Don’t let the food bugs bite
Campylobacter is a bug commonly found in chicken – cooking chicken kills it off properly.
Approximately 5,300 Campylobacter cases were reported in Scotland last year, but the real number could be far higher than that.
It’s the most common cause of bacterial food poisoning
It can be serious. Yet food poisoning isn’t regarded as a worry for three quarters of people in Scotland.
Campylobacter poisoning can cause diarrhoea, abdominal pain and fever. Some may vomit or experience nausea. It can result in serious illnesses, like irritable bowel syndrome (IBS) and reactive arthritis. In rare cases it can lead to Guillain-Barré syndrome, a serious condition of the nervous system. At its worst, campylobacter can kill.
Don’t let pink chicken spoil your summer. Prepare and cook chicken properly.
Check chicken is steaming hot right through before dishing up.
Looks can deceive. Charred chicken on the outside may still be pink inside. Check it’s cooked right through.
Turning chicken regularly helps it cook evenly. And you’ll impress your guests with your fancy tongs action (Remember to use separate tongs for raw and cooked food).
You’re good to go when the chicken is steaming hot in the middle, there’s no pink chicken to be seen and the juices run clear.
Remember - To make sure the meat is cooked, use a food thermometer. Chicken should be a minimum of 75 °C in the centre.

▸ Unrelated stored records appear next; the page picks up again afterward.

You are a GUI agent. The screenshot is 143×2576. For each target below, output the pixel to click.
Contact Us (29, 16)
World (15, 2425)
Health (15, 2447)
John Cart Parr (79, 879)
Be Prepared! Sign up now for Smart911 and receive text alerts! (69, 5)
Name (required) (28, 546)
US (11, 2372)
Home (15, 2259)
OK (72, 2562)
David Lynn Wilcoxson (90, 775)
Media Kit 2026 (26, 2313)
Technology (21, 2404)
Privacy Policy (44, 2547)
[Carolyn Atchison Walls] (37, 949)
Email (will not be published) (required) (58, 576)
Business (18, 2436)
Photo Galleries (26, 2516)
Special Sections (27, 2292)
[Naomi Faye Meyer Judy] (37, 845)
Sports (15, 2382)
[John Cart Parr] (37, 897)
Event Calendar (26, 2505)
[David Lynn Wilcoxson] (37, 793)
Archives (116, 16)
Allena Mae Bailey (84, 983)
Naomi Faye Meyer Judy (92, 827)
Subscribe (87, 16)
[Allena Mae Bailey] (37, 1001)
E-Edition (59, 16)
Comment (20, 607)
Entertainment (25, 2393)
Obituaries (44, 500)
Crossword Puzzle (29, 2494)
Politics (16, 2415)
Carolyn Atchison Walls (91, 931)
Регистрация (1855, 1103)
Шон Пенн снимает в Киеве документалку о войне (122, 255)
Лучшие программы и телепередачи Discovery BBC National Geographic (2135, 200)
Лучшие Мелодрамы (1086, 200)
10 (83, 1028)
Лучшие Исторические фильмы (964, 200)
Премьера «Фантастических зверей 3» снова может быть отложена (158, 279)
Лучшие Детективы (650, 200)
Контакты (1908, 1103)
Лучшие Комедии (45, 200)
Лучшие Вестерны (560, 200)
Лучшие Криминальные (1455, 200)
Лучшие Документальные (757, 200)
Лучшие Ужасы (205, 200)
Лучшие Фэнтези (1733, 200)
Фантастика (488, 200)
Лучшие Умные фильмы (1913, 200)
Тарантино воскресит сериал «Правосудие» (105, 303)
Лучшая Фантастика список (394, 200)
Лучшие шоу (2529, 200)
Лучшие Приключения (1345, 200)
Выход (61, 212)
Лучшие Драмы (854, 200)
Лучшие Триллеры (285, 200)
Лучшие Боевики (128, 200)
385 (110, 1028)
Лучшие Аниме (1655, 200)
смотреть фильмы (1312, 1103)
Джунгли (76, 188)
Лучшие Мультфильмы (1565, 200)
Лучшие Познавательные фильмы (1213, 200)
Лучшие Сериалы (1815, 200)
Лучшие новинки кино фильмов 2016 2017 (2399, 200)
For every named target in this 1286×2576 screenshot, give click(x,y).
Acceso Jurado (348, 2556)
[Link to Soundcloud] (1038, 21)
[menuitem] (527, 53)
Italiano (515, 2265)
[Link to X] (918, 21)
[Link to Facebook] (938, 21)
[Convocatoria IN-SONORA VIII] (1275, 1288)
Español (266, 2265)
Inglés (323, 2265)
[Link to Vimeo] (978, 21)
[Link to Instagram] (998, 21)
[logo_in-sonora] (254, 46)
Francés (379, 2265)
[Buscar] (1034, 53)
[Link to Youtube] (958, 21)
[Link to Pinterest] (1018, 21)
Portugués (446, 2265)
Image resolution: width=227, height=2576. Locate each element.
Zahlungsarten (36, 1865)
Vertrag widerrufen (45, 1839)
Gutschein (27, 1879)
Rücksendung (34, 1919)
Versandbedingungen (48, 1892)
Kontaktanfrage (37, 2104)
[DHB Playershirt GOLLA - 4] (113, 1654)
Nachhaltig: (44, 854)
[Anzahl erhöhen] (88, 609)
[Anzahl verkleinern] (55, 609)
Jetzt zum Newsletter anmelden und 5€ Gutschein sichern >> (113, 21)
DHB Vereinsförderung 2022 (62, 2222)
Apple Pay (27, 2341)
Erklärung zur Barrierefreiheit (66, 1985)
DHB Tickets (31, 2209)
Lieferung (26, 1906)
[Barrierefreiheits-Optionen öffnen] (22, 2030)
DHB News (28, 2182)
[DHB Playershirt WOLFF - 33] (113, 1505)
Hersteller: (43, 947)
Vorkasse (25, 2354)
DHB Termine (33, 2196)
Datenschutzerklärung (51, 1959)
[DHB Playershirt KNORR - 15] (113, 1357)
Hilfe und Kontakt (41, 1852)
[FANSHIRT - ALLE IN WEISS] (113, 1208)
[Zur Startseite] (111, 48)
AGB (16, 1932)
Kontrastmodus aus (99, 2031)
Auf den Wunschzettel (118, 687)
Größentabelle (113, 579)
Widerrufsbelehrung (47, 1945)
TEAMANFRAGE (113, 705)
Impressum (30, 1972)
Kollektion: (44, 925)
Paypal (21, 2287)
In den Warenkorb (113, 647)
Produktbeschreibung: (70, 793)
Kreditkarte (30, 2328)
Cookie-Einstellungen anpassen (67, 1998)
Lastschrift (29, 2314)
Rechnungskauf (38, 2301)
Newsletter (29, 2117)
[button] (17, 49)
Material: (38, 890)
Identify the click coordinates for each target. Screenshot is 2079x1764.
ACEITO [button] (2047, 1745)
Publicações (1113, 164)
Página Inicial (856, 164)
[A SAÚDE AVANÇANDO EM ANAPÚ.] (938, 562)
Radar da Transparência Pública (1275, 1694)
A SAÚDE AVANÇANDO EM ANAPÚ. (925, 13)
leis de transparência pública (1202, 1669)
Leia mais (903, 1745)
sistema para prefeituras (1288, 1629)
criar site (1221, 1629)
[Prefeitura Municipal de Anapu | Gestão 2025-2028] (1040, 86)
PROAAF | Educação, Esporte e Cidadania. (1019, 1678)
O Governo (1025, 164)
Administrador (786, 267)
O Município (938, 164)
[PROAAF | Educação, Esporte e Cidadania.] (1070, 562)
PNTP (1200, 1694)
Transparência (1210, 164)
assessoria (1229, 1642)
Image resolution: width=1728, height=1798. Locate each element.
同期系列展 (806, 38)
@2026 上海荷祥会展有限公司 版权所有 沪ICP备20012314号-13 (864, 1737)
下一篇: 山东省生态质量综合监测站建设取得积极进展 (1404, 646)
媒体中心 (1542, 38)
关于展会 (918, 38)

Size matters. So does your cut of chicken and if it has any bones or not.
Chicken with bones, like thighs and drumsticks, take longer to cook. Patience will be rewarded.
The bigger the piece of chicken, the more time it needs.
Cook clever. Put the larger pieces on to cook first and keep an eye on their progress.
Oven cook chicken first, then pop on the barbecue to be sure it’s cooked through. It’ll taste just as good.
Easy tiger. Wait for the flames to die down and charcoal barbecue coals to glow red with a powdery grey surface before you start cooking.
Why? Because red hot coals mean the heat gets right into the chicken and doesn’t just char the surface.
Keep turning the chicken and move it around on the BBQ to make sure it’s cooked evenly – some parts of the BBQ might be hotter than others.
Got a disposable barbecue? The meat often sits close to the flames, so it can look cooked but inside may still be harbouring harmful bugs.
Nasty bugs in raw chicken, like Campylobacter, can cause food poisoning.
Raid the kitchen for separate tongs, utensils and plates to use for raw and for cooked chicken.
Don’t lift cooked chicken from the barbecue using the same tongs you used for moving raw chicken.
Bugs hate soap.
So wash hands, utensils and chopping boards regularly in hot, soapy water, particularly after contact with raw chicken.
Wash tools and equipment straight after you use them, so they can’t be accidentally re-used.
Stop the spread
Don’t spread bugs when using a marinade. Marinades should never be used on cooked meat after it has been used with raw and whilst you have food marinating keep it in the fridge covered or in a sealed container.
Anything ready to eat, like salad, will be much safer without the added bacteria. So keep it well away from raw chicken.
Don’t wash raw chicken under the tap, this causes bacteria to spread around the kitchen.
Keep hot food hot and cold food cold until you are ready to eat.
Prepare salads before you touch raw chicken. Keep uncooked and ready-to-eat foods in separate, sealed containers and keep cold until required.